Iron Maiden, cancellato il concerto a Bologna per via del maltempo

Ieri il maltempo ha giocato brutti scherzi, provocando disagi in più città italiane. A Bologna è stato annullato l’attesissimo concerto degli Iron Maiden. Erano 30 mila le persone fatte sfollare dal Sonic Park.

Simbolo rock
Simbolo rock – Nanopress.it

Ieri sera 7 luglio alle 21:00, si sarebbero dovuti esibire sul palco del Sonic Park di Bologna gli Iron Maiden, ma il concerto è stato annullato causa mal tempo.

Quella di ieri sarebbe stata una delle nuove tappe del tour della band organizzato per il 2022.

Stiamo parlando del Legacy of the Beast Tour 2022, che si concluderà il 27 ottobre con l’ultimo concerto a Tampa negli Stati Uniti.

Evacuato il Sonic Park

In seguito al maltempo che si è scagliato ieri a Bologna, si è deciso di annullare il concerto della band heavy metal Iron Maiden.

Sembrerebbe infatti che ieri molte città italiane abbiano avuto disagi. Era però già stato annunciato che in questi giorni il tempo sarebbe cambiato drasticamente.

Ieri a Bologna, al Sonik Park una bufera di vento e pioggia ha costretto gli organizzatori e gli stessi artisti ad annullare il concerto.

Circa 30 mila persone, che erano lì per l’atteso concerto, sono stato corrette a sfollare. 

A pochi istanti prima dall’inizio del concerto, un temporale si è abbattuto prepotentemente sulla città e sui fan che aspettavano questa tappa italiana da 2 anni.

Le condizioni meteorologiche non hanno permesso l’inizio del concerto che, in un primo momento era stato solo ritardato di mezz’ora.

Si è poi deciso per l’annullamento per la sicurezza di tutti, rimandando così il concerto a data da destinarsi.

I fan della band non hanno perciò potuto cantare e scatenarsi sotto al palco nell’unica data italiana prevista dal tour.

Il concerto a Bologna

L’atteso concerto a Bologna è stato annullato, ma si parla già di una data di recupero per i 30 mila fan presenti ieri sotto al palco del Sonik Park.

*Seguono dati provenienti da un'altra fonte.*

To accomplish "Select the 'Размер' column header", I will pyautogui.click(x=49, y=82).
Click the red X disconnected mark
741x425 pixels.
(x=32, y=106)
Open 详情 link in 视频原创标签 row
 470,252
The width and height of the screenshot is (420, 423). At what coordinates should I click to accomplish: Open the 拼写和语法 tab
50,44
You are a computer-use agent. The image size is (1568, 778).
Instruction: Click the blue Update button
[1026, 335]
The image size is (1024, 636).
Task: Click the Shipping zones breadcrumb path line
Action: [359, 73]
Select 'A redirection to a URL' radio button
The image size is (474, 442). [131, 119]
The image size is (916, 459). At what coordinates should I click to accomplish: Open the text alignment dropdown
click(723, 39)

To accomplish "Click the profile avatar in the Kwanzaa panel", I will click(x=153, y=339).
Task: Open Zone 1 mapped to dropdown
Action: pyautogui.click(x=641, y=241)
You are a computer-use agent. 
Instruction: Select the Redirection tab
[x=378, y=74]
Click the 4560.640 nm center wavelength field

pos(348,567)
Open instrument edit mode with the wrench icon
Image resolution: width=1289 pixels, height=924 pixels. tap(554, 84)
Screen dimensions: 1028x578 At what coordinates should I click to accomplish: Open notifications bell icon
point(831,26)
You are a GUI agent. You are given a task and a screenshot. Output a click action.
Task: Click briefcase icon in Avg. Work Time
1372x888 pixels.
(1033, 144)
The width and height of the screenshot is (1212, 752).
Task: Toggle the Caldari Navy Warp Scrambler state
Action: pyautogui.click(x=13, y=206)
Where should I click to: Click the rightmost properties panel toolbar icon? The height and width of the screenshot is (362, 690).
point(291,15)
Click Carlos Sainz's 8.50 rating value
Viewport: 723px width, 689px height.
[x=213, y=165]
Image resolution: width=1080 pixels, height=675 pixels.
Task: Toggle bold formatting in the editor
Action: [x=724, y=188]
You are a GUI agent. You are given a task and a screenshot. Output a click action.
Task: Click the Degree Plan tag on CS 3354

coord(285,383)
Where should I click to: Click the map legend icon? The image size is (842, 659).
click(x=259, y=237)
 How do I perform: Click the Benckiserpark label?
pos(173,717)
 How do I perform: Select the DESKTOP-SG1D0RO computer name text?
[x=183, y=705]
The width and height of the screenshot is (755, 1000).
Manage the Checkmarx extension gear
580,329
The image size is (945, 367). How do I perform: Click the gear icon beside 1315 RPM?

L’organizzazione del concerto era stata avviata tempo prima e i fan erano intrepidi di cantare con i loro idoli del rock heavy metal.

La scaletta prevista non era molto lunga, ma certamente ricca di emozioni e tanti successi della band.

Erano previste 15 canzoni senza interruzioni. La band britannica infatti è solita avviare il concerto e fermarsi solo alla conclusione, senza prendere mai fiato.

Bruce Dickinson
Bruce Dickinson – Nanopress.it

Per aprire il concerto e infuocare da subito il palco, gli Iron Maiden avrebbero iniziato da Senjutsu e avrebbero concluso in bellezza con Aces High.

I fan italiani però, dovranno attendere ancora un pò prima di potersi scatenare sotto al palco con le canzoni dei loro idoli.